Required action >>
Using the listing below, set down exactly the lines starting at the line that contains "Podcasts (470, 364)" and ending at the line that contains "comotirarmancha (105, 2080)", both included, and no others.

'''

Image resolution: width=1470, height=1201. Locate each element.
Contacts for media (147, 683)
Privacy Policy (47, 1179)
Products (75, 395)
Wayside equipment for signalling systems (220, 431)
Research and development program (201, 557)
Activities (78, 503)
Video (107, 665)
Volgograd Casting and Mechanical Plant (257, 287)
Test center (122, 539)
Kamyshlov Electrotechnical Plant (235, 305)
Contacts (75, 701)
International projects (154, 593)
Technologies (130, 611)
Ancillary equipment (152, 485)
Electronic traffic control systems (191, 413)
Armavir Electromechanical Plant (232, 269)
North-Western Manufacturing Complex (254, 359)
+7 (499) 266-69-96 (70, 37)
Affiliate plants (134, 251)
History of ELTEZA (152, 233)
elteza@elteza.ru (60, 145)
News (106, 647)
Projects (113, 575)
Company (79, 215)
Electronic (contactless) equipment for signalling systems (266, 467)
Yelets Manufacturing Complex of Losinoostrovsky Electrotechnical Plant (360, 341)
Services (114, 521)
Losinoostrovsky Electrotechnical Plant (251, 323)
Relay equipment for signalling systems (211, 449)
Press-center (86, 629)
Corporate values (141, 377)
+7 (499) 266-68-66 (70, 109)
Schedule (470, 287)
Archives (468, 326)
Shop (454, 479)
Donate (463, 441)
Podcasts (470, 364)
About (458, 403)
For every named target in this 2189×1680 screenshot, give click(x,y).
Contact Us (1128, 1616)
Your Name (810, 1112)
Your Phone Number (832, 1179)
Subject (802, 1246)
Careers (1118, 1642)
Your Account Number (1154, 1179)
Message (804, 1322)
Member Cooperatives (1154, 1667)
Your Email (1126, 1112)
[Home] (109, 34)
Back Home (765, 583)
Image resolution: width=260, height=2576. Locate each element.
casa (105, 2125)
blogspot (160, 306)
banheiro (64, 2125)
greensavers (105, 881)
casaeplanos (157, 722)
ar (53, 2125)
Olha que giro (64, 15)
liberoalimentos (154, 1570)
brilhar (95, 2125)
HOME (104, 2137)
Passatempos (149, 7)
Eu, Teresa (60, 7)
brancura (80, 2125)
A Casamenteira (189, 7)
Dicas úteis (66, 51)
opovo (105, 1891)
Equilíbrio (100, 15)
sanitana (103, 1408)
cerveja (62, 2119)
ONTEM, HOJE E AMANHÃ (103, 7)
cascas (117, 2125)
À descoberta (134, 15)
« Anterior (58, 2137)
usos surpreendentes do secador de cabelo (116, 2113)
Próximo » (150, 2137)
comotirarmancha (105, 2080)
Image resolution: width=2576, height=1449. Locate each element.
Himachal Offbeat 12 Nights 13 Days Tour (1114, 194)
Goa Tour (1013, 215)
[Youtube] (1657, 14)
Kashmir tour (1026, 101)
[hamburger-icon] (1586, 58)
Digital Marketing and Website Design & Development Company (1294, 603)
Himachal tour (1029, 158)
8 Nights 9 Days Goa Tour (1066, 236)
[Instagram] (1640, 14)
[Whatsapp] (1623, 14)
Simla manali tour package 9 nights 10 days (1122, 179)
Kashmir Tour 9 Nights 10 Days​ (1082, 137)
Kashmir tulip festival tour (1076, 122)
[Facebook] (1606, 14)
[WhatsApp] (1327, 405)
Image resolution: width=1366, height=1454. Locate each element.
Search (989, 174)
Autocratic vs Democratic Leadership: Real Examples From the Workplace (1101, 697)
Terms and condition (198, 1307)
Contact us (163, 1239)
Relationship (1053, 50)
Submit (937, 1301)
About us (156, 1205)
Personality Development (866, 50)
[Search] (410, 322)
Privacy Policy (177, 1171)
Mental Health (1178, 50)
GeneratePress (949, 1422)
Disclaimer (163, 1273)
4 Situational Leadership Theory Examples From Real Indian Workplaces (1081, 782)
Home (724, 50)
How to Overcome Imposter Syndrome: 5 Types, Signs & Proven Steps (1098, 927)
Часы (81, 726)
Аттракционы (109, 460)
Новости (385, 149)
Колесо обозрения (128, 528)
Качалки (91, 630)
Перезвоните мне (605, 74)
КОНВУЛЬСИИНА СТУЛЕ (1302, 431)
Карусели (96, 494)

'''

The answer >>
Podcasts (470, 364)
About (458, 403)
For every named target in this 2189×1680 screenshot, give click(x,y).
Contact Us (1128, 1616)
Your Name (810, 1112)
Your Phone Number (832, 1179)
Subject (802, 1246)
Careers (1118, 1642)
Your Account Number (1154, 1179)
Message (804, 1322)
Member Cooperatives (1154, 1667)
Your Email (1126, 1112)
[Home] (109, 34)
Back Home (765, 583)
Image resolution: width=260, height=2576. Locate each element.
casa (105, 2125)
blogspot (160, 306)
banheiro (64, 2125)
greensavers (105, 881)
casaeplanos (157, 722)
ar (53, 2125)
Olha que giro (64, 15)
liberoalimentos (154, 1570)
brilhar (95, 2125)
HOME (104, 2137)
Passatempos (149, 7)
Eu, Teresa (60, 7)
brancura (80, 2125)
A Casamenteira (189, 7)
Dicas úteis (66, 51)
opovo (105, 1891)
Equilíbrio (100, 15)
sanitana (103, 1408)
cerveja (62, 2119)
ONTEM, HOJE E AMANHÃ (103, 7)
cascas (117, 2125)
À descoberta (134, 15)
« Anterior (58, 2137)
usos surpreendentes do secador de cabelo (116, 2113)
Próximo » (150, 2137)
comotirarmancha (105, 2080)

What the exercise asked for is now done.